Render the listing as a Markdown table with the columns Row and Line, covering everything from the line containing "This screenshot has height=425, width=570." down to the line containing "coordinates (295, 173).", and leave out blank lines.

=== Input ===

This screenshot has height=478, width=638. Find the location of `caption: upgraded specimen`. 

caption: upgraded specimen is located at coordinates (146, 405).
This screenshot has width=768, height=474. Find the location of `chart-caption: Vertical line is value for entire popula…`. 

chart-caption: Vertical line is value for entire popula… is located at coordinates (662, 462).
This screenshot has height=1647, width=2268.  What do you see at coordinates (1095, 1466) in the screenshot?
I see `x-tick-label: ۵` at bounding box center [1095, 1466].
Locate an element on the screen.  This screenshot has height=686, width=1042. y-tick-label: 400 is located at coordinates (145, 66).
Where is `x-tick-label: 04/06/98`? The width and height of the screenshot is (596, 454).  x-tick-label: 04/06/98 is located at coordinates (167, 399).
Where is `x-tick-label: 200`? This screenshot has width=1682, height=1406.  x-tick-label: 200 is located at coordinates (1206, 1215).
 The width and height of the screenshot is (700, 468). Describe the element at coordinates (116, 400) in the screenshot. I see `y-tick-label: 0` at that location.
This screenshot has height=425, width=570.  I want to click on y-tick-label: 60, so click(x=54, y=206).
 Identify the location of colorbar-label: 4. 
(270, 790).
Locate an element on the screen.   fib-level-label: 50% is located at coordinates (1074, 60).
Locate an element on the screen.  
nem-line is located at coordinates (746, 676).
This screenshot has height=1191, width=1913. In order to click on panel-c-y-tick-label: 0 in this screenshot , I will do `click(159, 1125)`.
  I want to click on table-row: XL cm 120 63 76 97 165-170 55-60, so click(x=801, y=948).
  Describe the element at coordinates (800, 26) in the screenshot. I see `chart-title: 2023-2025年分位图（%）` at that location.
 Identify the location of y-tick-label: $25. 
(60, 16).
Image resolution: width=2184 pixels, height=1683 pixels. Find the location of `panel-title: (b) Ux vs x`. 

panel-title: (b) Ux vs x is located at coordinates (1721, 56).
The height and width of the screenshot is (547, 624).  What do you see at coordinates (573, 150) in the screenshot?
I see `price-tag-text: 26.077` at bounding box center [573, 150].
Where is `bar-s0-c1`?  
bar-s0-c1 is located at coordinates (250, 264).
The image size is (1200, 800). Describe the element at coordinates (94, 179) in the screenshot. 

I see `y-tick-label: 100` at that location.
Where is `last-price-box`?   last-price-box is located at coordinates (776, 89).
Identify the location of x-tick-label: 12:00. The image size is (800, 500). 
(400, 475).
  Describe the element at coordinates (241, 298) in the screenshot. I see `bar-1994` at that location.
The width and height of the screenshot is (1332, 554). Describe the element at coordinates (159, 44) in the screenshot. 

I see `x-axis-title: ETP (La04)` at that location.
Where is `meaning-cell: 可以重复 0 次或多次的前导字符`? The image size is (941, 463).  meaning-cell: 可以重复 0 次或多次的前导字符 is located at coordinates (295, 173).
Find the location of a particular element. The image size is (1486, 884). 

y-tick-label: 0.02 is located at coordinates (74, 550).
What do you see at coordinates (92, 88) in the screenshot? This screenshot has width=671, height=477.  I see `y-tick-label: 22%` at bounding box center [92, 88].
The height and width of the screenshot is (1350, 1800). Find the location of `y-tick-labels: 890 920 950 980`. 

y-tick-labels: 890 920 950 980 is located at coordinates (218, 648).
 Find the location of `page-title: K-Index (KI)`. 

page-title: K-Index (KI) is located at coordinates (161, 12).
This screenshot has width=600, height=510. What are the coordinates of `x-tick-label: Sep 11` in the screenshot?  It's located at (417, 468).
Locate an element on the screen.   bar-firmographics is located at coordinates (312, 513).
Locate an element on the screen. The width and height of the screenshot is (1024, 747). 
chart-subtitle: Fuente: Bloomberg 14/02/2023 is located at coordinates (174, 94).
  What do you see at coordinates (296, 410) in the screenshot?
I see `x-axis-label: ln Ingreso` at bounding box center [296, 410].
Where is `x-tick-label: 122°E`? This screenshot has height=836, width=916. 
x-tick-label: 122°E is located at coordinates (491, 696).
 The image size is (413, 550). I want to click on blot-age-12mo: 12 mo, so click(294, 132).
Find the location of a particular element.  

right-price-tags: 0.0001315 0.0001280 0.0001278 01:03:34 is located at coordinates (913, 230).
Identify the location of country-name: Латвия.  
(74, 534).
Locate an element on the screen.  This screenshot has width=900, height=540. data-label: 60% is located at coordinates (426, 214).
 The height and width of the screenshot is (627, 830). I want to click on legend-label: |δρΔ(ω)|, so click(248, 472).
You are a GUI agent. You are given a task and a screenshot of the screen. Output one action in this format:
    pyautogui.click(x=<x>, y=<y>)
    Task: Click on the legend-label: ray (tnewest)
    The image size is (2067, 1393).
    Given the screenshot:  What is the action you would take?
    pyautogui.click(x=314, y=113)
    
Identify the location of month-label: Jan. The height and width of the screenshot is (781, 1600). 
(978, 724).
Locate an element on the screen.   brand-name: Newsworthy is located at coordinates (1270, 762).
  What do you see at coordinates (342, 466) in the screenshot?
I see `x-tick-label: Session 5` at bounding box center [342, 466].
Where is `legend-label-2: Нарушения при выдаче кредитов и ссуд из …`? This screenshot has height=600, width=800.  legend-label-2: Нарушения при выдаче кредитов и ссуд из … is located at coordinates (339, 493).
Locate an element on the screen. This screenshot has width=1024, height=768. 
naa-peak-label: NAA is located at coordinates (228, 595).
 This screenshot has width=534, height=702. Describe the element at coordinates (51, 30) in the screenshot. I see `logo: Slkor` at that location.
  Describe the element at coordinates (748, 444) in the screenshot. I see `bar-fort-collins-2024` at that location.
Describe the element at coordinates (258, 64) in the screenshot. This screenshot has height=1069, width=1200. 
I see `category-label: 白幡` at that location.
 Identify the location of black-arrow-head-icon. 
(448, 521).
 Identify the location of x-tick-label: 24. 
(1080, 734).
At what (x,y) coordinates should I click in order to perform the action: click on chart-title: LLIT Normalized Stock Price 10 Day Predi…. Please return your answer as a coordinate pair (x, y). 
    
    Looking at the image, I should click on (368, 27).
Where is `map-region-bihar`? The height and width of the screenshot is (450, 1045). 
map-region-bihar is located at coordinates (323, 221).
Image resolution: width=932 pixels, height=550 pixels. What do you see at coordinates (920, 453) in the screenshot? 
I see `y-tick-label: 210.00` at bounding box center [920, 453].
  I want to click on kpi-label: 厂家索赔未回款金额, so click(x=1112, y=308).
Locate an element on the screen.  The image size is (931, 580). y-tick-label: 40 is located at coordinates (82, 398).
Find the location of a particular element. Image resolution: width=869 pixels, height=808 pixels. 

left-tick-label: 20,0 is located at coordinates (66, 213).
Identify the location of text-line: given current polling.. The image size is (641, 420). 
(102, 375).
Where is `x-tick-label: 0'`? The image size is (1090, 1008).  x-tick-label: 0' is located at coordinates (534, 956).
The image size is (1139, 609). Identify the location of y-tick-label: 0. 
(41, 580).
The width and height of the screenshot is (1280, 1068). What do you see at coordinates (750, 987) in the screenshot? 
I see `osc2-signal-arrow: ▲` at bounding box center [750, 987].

===

Task answer:
| Row | Line |
|---|---|
| 1 | This screenshot has height=425, width=570.  I want to click on y-tick-label: 60, so click(x=54, y=206). |
| 2 |  Identify the location of colorbar-label: 4.  |
| 3 | (270, 790). |
| 4 | Locate an element on the screen.   fib-level-label: 50% is located at coordinates (1074, 60). |
| 5 | Locate an element on the screen.   |
| 6 | nem-line is located at coordinates (746, 676). |
| 7 | This screenshot has height=1191, width=1913. In order to click on panel-c-y-tick-label: 0 in this screenshot , I will do `click(159, 1125)`. |
| 8 |   I want to click on table-row: XL cm 120 63 76 97 165-170 55-60, so click(x=801, y=948). |
| 9 |   Describe the element at coordinates (800, 26) in the screenshot. I see `chart-title: 2023-2025年分位图（%）` at that location. |
| 10 |  Identify the location of y-tick-label: $25.  |
| 11 | (60, 16). |
| 12 | Image resolution: width=2184 pixels, height=1683 pixels. Find the location of `panel-title: (b) Ux vs x`.  |
| 13 | panel-title: (b) Ux vs x is located at coordinates (1721, 56). |
| 14 | The height and width of the screenshot is (547, 624).  What do you see at coordinates (573, 150) in the screenshot? |
| 15 | I see `price-tag-text: 26.077` at bounding box center [573, 150]. |
| 16 | Where is `bar-s0-c1`?   |
| 17 | bar-s0-c1 is located at coordinates (250, 264). |
| 18 | The image size is (1200, 800). Describe the element at coordinates (94, 179) in the screenshot.  |
| 19 | I see `y-tick-label: 100` at that location. |
| 20 | Where is `last-price-box`?   last-price-box is located at coordinates (776, 89). |
| 21 | Identify the location of x-tick-label: 12:00. The image size is (800, 500).  |
| 22 | (400, 475). |
| 23 |   Describe the element at coordinates (241, 298) in the screenshot. I see `bar-1994` at that location. |
| 24 | The width and height of the screenshot is (1332, 554). Describe the element at coordinates (159, 44) in the screenshot.  |
| 25 | I see `x-axis-title: ETP (La04)` at that location. |
| 26 | Where is `meaning-cell: 可以重复 0 次或多次的前导字符`? The image size is (941, 463).  meaning-cell: 可以重复 0 次或多次的前导字符 is located at coordinates (295, 173). |